Here is an interesting question to ask yourself: how important is Siri? Having once again scooped CES (Steve Jobs wins even from the grave), Apple’s leadership toward voice recognition has been part of the discussion of “context awareness.” The show has turned from the Consumer Electronics Show to becoming the U.S. version of Mobile World Congress.
However, as much as the event has to do with the base station of the home, the show is not about mobility. Going beyond the TV and the cable router and into game consoles, smart televisions, thermostats and cars are all pointing to a new generation - not of mobility - but of interaction.
Contextual awareness is about interaction with our environment.
If I wanted to be a futurist, I would point to the opportunity for all this contextual interaction as heading us toward the singularity. However, our Star Trek future seems to becoming pretty randomly and contextually confused.
As my friend Charlotte Valentine used to ask, “When will we be that smart?” Moving from TV to the movies, the Matrix suggested the solution with a direct interface. Scary thought.

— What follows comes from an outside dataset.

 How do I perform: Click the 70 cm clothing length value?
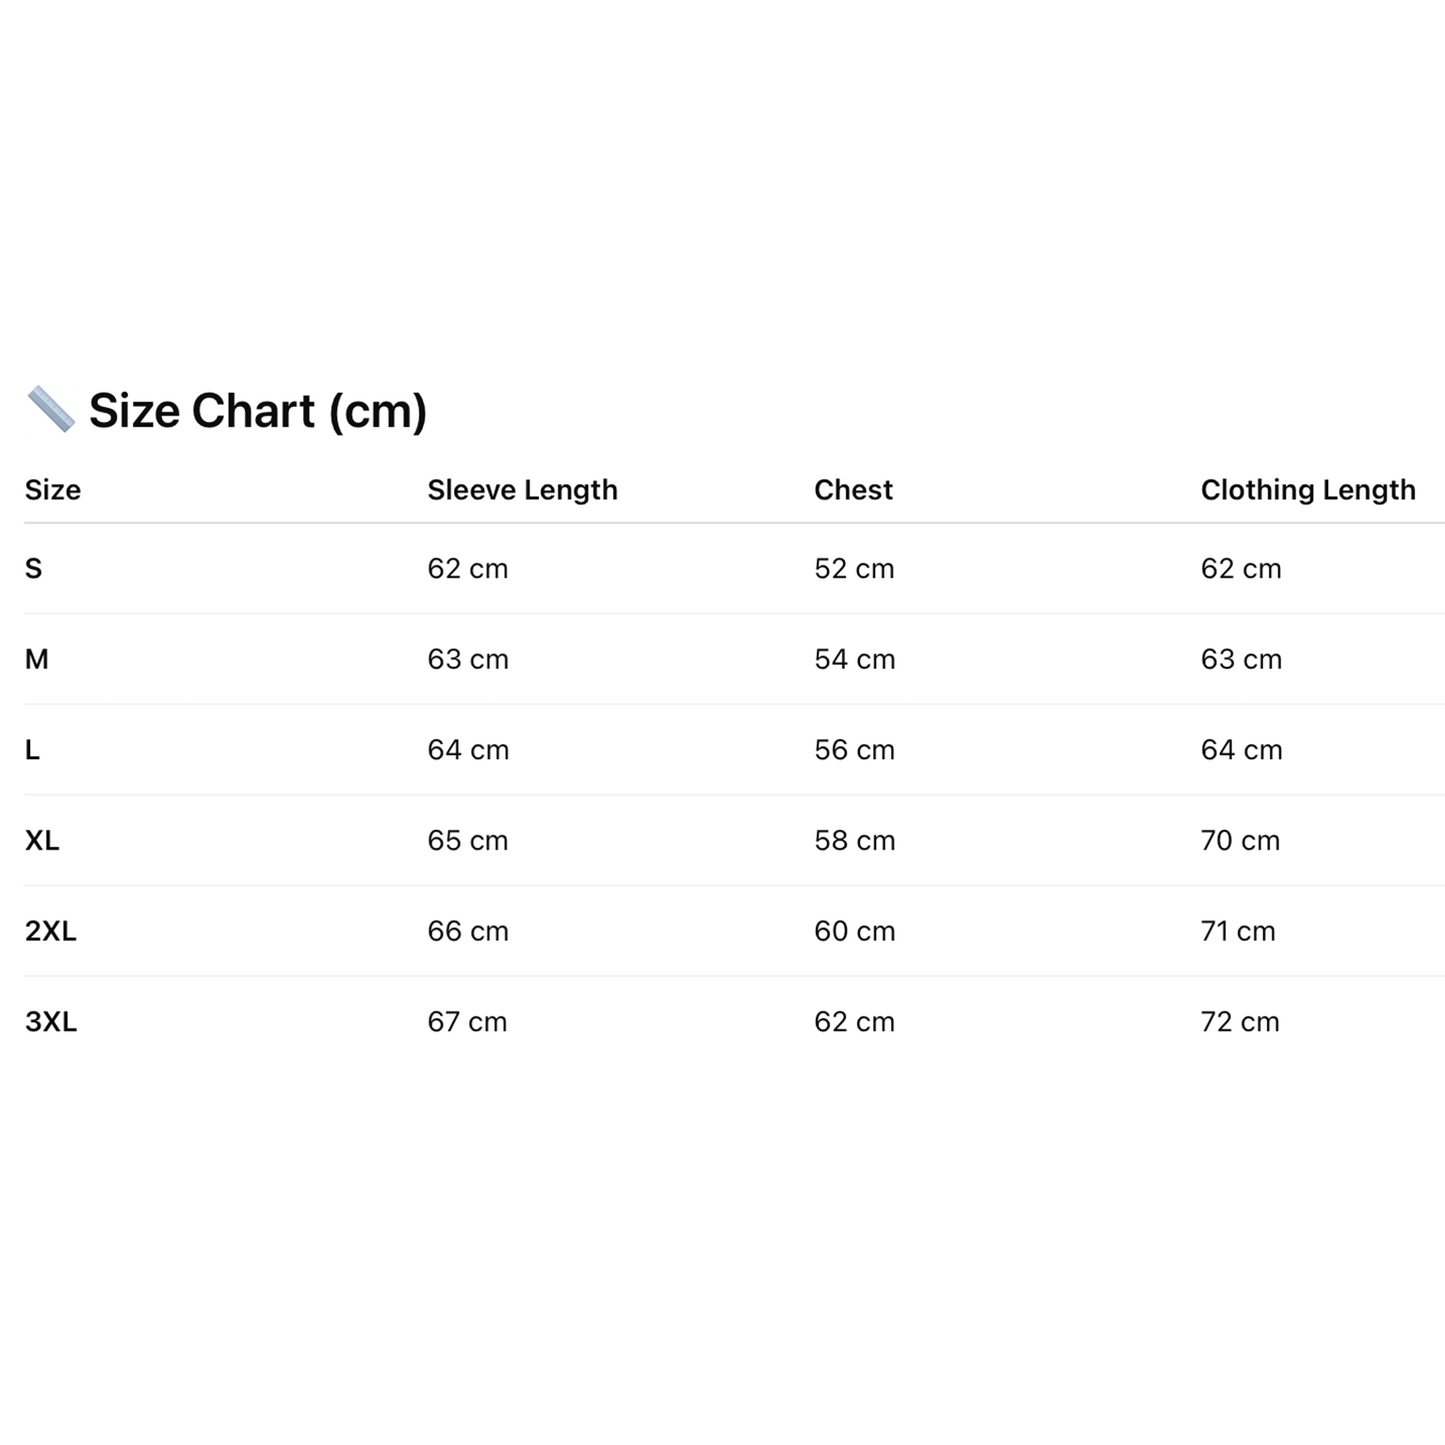coord(1240,840)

But let’s get back to Siri. Can we get to a point where the personal agent is our intermediary to all these devices and all the interactions we want to facilitate?
Terry Ribb of Relevans and Pam Kosta of VirtuOz have been pointing to avitars that act as personal agents. Based on what I am seeing, we are going to be wading through a lot of avitars.
There is a lot of processing that has to take place to make these services work. The point is, when you look at CES, go beyond the immediate offer and look for the context of where the interfaces are heading.
In the last two years, we have been given visual, audio, and tactile interfaces we have never had before.
I keep saying the Web is going mobile, and my history is to be an advocate for presence, but it maybe the interface is going beyond that and the presentity will be as mobile as we are.
And of course, it will just feel natural.